Есть годы, скручивающие тугим, неразрывным узлом столкнувшиеся во времени века, сплетающие в причудливый до невероятия узор прошлое с будущим, уходящее с наступающим. В них то сходятся, то расходятся, обрываются и снова возникают нити человеческих жизней, развертывается ткань сомкнутых поколений, но, лишь отойдя на грань положенного срока, можно разобраться в загадочных извивах их узоров. Такими я вижу теперь Соловки первой половины двадцатых годов, последний монастырь – первый концлагерь, в котором прошлое еще не успело уйти и раствориться во времени, а предстоящее слепо, но упорно прощупывало, пробивало свой путь в жизнь, в бытие.

Соловки – дивный остров молитвенного созерцания, слияния духа временного, человеческого с Духом вечным, Господним.

Темная опушь пятисотлетних елей наползает на бледную голубизну студеного моря. Между ними лишь тонкая белая лента едва заметного прибоя. Тишь. Покой. Штормы редки на Полуночном море. Тишина царит и в глуби зеленых дебрей, где лишь строгие черницы-ели перешептываются с трепетно-нежными – таких нежных нигде, кроме Соловков, нет – невестами-березками. Шелковистые мхи и густые папоротники кутают их застуженные долгой зимой корни. А грибов-то, грибов! Каких только нет! Кряжистые, похрустывающие грузди, подосинники – щеголи красноголовые, боровики – купцы московские, тугие – не уколупнешь, робкие белянки, укрывшиеся под палой, пахнущей сладимой прелью листвой, стыдливые, как невесты на выданье, а к осени – ватаги резвых, озорных опенок лезут, толкаясь, на пни и валежник…

Остров невелик, длиной 22 версты, шириной 12, а озер на нем 365, – сколько дней в году. Чистые, ясные, студеные, битком набиты они стаями шустрых, игорливых ершей. Донья – каменистые; круглые, обточенные веками булыжники пригнаны плотно друг к другу, словно на московской мостовой. В полдень видно всё, что творится на дне, каждый камешек, каждую рыбешку… Дебря Соловецкая мирная. Святитель Зосима вечный пост на нее наложил: убоины всем тварям лесным не вкушать, а волкам, что не могут без горячей крови живыми быть, путь с острова указал по своему новогородскому обычаю. Волки послушались слова святителя, поседали весной на пловучие льдины и уплыли к дальнему Кемскому берегу. Выли, прощаясь с родным привольем. Но заклятия на них святитель не наложил.

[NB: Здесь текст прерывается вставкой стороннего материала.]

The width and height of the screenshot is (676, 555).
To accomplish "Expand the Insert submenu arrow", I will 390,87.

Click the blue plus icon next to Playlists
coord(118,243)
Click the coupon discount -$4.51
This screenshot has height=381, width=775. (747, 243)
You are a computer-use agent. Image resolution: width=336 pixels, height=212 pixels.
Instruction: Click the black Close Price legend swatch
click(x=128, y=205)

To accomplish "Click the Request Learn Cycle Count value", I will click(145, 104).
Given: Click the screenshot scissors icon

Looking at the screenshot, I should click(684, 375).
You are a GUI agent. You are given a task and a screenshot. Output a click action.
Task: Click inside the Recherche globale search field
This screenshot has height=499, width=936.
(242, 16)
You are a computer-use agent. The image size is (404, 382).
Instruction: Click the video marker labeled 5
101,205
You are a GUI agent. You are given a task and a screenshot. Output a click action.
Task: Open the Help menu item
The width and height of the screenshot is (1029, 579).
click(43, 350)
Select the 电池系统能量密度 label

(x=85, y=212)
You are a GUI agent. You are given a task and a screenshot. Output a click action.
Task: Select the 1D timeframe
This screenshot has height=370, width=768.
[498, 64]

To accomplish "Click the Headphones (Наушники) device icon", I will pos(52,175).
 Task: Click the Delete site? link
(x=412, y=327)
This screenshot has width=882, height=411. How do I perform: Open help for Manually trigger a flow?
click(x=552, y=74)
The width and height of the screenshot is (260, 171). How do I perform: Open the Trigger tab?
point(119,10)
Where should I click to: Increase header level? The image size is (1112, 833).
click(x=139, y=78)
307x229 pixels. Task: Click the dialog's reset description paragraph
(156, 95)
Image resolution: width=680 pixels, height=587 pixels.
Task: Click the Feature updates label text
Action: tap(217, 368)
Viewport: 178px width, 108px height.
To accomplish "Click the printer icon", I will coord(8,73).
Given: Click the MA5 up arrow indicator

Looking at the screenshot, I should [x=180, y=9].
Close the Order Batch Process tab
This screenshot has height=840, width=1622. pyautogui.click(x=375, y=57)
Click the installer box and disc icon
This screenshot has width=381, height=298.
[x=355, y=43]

– И вы, волки, твари Божие, во грехе рожденные, во грехе живущие. Идите туда, на греховную матерую землю, там живите, а здесь – место свято! Его покиньте!

С тех пор лишь робкие, кроткие олени да пугливые беляки-зайцы живут на святом острове, где за четыре века не было пролито ни капли не только человечьей, но и скотской горячей крови.

Множество древних сказов записано узорной вязью древнего полуустава на пожелтелых листах соловецких летописей, разметанных налетевшей на Святой остров непогодью и снова собранных по темным подклетям пришедшими в монастырь новыми трудниками.

Множество чудесных былей рассказывали и чернецы, оставшиеся на Соловках по скончании монастыря. Многое, уже забытое на Руси, они еще помнили. Недаром чутко слушавший народную молвь поэт писал:

Господу Богу помолимся,
Древнюю быль возвестим.
Так в Соловках нам рассказывал
Инок честной Питирим…

Теперь иноки эти – рыбаки на службе у лагерного управления, а отец Софроний даже советский чин имеет: начальник рыбоконсервного завода. Один лишь он знает стародавнюю тайну засола редкостной соловецкой сельди. Другой такой в мире нет: жирная, нежная, во рту тает, не уступит ни белорыбице, ни осетровой тешке. В древние времена обоз такой сельди по первопутку из Кеми в Москву уходил – к самому царю. Жаловал Тишайший монастырскую рыбицу и вкушал ее на Филипповки, а к Великому посту она уже вкус свой теряла, черствела. Об этих обозах в “кладовых листах” не раз писано, а в “рухольных” – ответные царские дары мечены: златотканные ризы парчевые, золотые панагии и чаши, убранные самоцветами, заморского веницейского мастерства, шелковые платы, покровы и плащаницы, вышитые нежными перстами дочерей царских, Московских великих княжен.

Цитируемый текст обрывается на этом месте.